Conclusion
hMSC-EVs-derived miR-18a-5p inhibits OC cell proliferation, migration, invasion, and chemotherapy resistance.
Methods
hMSCs and EVs were isolated and identified. After adding EVs, the uptake of EVs by OC CAOV3/ES2 cells (for in vitro studies), and cell proliferation, migration, and invasion were detected. Downregulated miRNAs in hMSC-EVs were screened and miR-18a-5p expression in OC patients was detected. The prognosis of OC patients was analyzed. Binding sites of miR-18a-5p and NACC1 were predicted and validated. NACC1 expression in OC tissues was measured by RT-qPCR, and its correlation with miR-18a-5p was analyzed by Pearson method. AKT/mTOR pathway activation was assessed by WB. The cisplatin sensitivity of EVs-treated CAOV3 cells was evaluated via MTT assay and tested by tumor formation assay in nude mice.
Objective
Ovarian cancer (OC) is a major threat to women's health. Mesenchymal stem cells (MSCs) are key regulators in cellular communication by secreting extracellular vesicles (EVs) that are involved in OC. This study probed into the mechanism of human MSCs derived-EVs (hMSC-EVs) in regulating OC cell growth and chemotherapy resistance.
Results
hMSC-EVs suppressed OC cell proliferation, migration, and invasion. miR-18a-5p was downregulated in OC and miR-18a-5p low expression was associated with a poor prognosis.
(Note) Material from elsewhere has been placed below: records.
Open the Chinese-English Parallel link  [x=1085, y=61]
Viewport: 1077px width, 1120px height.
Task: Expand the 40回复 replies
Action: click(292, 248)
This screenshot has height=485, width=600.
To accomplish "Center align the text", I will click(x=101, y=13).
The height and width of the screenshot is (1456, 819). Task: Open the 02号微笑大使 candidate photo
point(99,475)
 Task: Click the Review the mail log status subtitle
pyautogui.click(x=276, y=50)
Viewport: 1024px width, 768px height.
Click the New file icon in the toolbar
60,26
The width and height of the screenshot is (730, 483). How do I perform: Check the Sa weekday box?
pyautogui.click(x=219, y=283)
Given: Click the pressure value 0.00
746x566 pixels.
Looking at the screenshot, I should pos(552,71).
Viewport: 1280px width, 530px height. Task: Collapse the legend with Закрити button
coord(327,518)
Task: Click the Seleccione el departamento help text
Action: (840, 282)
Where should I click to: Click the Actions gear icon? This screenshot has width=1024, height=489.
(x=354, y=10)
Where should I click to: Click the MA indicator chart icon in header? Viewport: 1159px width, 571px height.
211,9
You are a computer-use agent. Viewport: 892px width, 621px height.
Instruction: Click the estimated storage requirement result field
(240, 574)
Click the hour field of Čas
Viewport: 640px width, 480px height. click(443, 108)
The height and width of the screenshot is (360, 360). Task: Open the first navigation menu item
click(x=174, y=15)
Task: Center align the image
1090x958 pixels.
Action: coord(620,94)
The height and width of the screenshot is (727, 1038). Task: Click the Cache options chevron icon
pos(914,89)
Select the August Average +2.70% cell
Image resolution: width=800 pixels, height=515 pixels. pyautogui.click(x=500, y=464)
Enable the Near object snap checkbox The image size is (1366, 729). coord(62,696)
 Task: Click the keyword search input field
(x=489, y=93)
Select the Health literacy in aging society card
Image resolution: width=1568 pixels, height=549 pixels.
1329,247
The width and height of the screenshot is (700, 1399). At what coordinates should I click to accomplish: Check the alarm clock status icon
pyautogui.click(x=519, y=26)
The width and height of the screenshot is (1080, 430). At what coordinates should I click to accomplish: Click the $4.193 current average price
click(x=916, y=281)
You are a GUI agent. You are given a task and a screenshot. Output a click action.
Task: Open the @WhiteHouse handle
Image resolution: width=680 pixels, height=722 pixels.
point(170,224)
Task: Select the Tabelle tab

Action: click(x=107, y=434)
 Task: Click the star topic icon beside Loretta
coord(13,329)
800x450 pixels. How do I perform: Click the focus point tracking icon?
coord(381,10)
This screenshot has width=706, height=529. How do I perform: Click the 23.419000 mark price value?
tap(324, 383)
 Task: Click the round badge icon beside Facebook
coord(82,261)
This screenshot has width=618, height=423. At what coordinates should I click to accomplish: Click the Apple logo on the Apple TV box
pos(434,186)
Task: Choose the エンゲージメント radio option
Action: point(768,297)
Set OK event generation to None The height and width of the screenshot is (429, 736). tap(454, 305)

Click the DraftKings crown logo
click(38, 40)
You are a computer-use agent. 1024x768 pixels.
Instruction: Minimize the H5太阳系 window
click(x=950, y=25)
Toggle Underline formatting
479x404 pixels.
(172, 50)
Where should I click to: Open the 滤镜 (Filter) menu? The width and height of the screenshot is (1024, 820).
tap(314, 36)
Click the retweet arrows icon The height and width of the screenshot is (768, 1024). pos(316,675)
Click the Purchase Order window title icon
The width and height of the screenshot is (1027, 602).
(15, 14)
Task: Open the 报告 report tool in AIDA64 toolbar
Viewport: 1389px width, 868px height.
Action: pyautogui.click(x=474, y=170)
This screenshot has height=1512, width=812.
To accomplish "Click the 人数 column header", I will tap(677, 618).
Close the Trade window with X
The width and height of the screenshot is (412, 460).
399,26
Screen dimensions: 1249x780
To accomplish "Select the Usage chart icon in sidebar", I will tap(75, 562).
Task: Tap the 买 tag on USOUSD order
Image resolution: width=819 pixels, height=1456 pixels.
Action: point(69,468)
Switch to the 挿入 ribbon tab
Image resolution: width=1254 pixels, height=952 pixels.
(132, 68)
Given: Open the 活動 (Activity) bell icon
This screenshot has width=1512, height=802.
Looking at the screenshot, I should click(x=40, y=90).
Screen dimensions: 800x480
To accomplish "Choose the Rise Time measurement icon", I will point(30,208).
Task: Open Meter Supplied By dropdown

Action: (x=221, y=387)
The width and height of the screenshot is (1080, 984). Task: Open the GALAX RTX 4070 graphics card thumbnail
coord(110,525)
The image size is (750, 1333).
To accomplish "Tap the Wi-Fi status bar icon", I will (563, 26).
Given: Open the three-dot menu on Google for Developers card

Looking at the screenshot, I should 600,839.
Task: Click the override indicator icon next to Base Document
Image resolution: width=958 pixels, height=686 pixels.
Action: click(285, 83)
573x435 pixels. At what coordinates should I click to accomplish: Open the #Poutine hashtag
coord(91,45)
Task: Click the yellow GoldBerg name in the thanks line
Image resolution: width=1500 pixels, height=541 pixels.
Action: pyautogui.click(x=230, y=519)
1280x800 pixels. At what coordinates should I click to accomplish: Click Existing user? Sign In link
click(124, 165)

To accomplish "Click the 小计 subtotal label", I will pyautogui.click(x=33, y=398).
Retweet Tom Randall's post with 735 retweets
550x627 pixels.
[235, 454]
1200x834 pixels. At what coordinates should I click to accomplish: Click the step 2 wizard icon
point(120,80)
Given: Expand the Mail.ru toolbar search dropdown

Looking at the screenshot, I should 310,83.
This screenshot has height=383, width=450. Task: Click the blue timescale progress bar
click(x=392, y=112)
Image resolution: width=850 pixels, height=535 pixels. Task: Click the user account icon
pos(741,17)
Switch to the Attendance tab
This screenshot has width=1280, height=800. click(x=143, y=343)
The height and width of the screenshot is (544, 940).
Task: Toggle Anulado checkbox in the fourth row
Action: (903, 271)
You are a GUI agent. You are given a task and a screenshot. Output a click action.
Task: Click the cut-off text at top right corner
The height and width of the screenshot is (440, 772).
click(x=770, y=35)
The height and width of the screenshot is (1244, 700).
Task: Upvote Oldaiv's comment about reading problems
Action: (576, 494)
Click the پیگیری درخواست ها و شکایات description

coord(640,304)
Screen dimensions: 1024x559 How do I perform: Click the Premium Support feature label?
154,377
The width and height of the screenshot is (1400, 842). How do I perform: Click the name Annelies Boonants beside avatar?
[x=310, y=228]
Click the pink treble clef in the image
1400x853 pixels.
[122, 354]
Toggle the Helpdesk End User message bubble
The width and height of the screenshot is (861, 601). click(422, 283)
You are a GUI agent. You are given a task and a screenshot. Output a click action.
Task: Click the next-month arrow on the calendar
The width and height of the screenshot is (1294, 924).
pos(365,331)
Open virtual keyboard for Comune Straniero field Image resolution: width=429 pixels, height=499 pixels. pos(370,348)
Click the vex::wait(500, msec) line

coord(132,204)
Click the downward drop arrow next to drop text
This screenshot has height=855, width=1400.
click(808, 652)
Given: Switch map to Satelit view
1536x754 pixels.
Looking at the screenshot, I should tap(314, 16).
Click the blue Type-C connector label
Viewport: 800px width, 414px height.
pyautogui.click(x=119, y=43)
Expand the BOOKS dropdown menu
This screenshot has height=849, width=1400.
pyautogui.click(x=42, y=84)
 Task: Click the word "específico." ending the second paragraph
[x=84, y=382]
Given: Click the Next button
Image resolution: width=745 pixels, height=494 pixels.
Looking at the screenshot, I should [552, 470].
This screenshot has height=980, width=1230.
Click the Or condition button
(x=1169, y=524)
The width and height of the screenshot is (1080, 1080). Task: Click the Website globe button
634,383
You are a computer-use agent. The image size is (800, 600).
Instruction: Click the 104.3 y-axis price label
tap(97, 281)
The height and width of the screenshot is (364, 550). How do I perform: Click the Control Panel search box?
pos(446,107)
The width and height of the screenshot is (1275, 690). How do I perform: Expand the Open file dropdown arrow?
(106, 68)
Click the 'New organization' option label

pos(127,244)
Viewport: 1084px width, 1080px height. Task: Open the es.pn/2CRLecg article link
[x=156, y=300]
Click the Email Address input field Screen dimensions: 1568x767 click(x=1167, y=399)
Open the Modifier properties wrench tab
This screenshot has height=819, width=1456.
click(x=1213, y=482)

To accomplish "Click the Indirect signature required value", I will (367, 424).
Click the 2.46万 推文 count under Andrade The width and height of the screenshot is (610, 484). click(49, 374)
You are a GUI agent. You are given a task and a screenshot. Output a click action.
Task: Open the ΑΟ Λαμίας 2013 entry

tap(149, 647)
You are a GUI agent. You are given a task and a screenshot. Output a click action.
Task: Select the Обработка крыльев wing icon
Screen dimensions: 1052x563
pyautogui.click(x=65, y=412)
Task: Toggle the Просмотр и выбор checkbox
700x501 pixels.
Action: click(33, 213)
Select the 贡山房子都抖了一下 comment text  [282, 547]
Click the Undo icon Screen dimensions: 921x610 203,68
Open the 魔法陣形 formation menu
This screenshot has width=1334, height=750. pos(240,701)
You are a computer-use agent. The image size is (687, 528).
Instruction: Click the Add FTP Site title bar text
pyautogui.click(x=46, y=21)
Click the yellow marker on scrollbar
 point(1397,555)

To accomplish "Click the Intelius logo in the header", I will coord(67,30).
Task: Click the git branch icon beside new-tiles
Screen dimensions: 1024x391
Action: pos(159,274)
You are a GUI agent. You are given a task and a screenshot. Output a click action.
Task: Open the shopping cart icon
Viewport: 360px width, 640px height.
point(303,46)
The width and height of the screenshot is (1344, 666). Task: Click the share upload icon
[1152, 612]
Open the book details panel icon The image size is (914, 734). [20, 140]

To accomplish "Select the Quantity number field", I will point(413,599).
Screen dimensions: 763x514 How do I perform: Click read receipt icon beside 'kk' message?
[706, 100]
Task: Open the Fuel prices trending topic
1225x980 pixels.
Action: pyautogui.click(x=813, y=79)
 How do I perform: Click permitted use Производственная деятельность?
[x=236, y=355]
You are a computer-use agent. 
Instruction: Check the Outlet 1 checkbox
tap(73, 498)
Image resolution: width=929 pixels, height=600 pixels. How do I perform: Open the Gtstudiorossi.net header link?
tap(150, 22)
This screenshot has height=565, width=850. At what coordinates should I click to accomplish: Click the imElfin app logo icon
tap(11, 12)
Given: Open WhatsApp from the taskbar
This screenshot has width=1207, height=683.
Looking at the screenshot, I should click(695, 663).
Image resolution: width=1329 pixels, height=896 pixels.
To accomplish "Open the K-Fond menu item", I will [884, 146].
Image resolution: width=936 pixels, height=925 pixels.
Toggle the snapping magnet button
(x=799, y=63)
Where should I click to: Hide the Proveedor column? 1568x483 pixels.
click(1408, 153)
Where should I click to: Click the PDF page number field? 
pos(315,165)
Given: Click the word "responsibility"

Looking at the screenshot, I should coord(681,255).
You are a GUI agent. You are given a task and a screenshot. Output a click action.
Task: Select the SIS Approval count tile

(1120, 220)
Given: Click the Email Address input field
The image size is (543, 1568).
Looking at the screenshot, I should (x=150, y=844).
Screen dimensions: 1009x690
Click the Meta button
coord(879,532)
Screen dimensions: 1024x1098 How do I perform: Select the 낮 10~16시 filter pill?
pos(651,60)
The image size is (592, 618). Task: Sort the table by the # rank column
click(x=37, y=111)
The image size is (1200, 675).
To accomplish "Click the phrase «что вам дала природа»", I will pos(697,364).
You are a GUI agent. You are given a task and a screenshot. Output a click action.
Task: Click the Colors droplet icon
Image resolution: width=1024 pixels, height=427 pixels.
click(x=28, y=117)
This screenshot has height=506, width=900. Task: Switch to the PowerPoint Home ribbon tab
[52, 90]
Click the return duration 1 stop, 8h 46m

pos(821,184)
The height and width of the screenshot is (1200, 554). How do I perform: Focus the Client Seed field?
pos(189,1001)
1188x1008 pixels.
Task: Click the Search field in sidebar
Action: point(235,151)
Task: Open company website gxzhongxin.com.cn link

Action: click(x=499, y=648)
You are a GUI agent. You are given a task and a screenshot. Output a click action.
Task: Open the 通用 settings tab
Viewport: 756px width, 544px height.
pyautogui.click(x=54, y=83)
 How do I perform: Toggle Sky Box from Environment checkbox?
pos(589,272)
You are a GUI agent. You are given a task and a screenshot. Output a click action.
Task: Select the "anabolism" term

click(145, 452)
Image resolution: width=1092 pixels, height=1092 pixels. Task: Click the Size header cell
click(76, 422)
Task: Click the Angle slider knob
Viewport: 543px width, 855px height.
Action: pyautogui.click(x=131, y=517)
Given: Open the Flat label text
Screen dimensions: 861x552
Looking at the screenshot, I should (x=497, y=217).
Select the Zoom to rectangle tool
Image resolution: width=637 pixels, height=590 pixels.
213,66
EV-encapsulated miR-18a-5p targeted NACC1. NACC1 was upregulated in OC tissues. miR-18a-5p knockdown and NACC1 overexpression both annulled the inhibition of hMSC-EVs on OC cell growth. AKT and mTOR were elevated in OC and NACC1 activated the AKT/mTOR pathway in OC cells. hMSC-EVs promoted cisplatin sensitivity of OC cells by carrying miR-18a-5p.